Born on New Year's Day, Novation, the nation's largest group purchasing organization created through the merger of the supply arms of VHA and University HealthSystem Consortium, is starting to take shape.
Earlier this month, in an interview interrupted by the tornadoes that hit Nashville during VHA's annual leadership meeting there, James Hersma, Novation's president and chief executive officer, outlined his plan for shaping the new organization. The buying group had $11.5 billion in pro forma purchasing volume last year.
Hersma, a wiry 49-year-old, emphasized that he is charting a careful course to meld the purchasing operations for the 134 academic medical centers and associate members of UHC and for the 1,600 hospitals of VHA.
"We're going to take our time making the right decisions," says Hersma, adding that this is "not a time for aggressiveness. This is a time for `planfulness.'*"
The first phase in the consolidation was filling Novation's top management ranks. Early this month, Hersma put the finishing touches on his inner management circle by hiring Jay Ryan, 50, as senior vice president of strategic planning, new business development and administration. Ryan was formerly a vice president for sales and marketing at InnoServe, an independent medical equipment servicing company based in Arlington, Texas. Earlier in their careers, Ryan and Hersma worked together at American Hospital Supply and Baxter International.
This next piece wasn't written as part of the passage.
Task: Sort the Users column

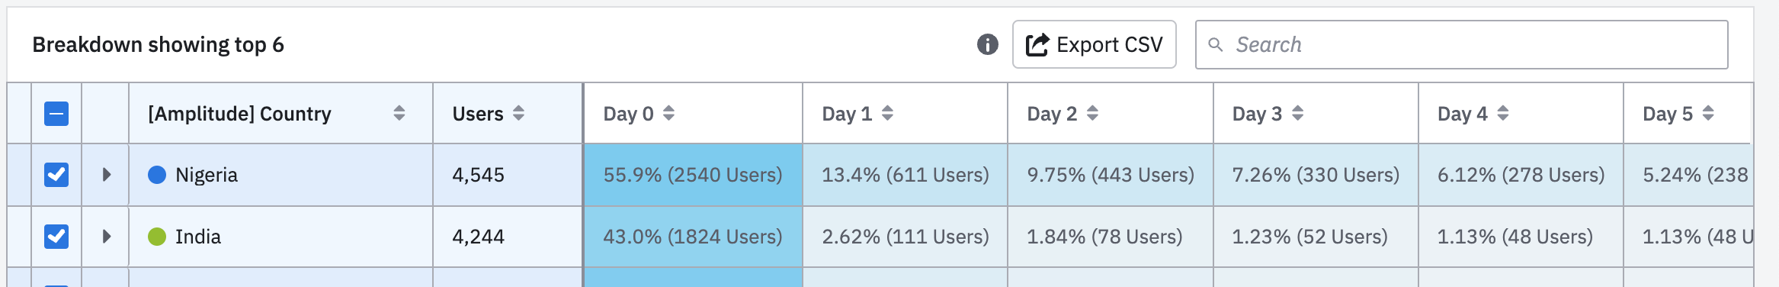Action: point(518,113)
In reporting directly to Hersma, Ryan joins 12-year VHA veteran Mark McKenna, 49, senior vice president in charge of Novation operations, and Eldon Petersen, 48, president of Healthcare Purchasing Partners, a sister company that extends group purchasing services to nonmember organizations.
Novation also has named six key vice presidents under McKenna to oversee the nuts and bolts of contracting operations and sales. Former UHC executive Bob Benson was named vice president for surgical products. Veteran VHA employees filled the other five slots.
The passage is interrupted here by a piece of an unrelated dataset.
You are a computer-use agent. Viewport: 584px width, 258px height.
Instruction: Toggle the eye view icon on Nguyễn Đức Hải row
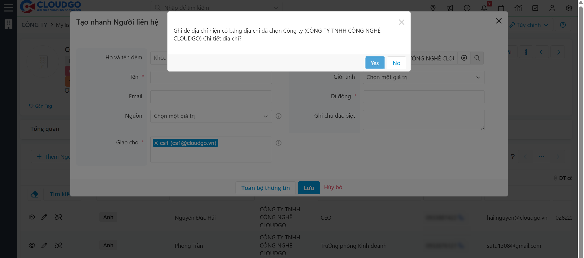[32, 217]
The remaining jobs, numbering about 250, are up for bid by current employees of UHC and VHA. Layoffs aren't planned, says Hersma, but some openings may remain temporarily unfilled because of some resistance by Oak Brook, Ill.-based UHC employees to relocating to Irving, Texas.
In the first test of the new organization's processes and maket clout, Novation later this month will seek bids for a portfolio of pharmaceutical contracts representing an estimated $4.4 billion in annual pur-chases. Novation expects to select winning vendors during the third quarter and implement the contracts in the fourth quarter. Novation, unlike VHA, will follow the open bidding process used by UHC to satisfy the legal requirements of public hospitals. Under the new approach, Hersma says Novation will soon release an exhaustive bid schedule for almost all products.
Novation faces a time-consuming task. Only a third of the existing purchasing contracts from the two alliances are for the same products from the same vendors. And even those shared contracts typically have different terms.
An analysis of existing pharmaceutical supply arrangements showed that UHC and VHA are buying the same drugs from the same suppliers 43% of the time. About 34% of the drugs are under contract by only one of the two, and for the remainder of the drugs, about 23%, the alliances have conflicting product or vendor selections.
Harmonizing medical-surgical contracts will be even more challenging. Only about a fifth, 22%, of medical-surgical contracts match up. For more than half of existing items, 51%, the alliances have conflicting selections. The remaining products, almost 28%, are under contract by only one of the alliances.
Materials managers around the country are watching closely as Novation goes about the slow task of blending the product portfolios.
"The potential is astounding," says Larry Allen, purchasing coordinator at 100-bed Children's Hospital in Omaha, Neb., a VHA member. Allen says he is optimistic the marriage will eventually succeed and that Novation's huge purchasing clout will make the painstaking transition worth the effort.
"But," he concedes, "it will be difficult pulling the two cultures together."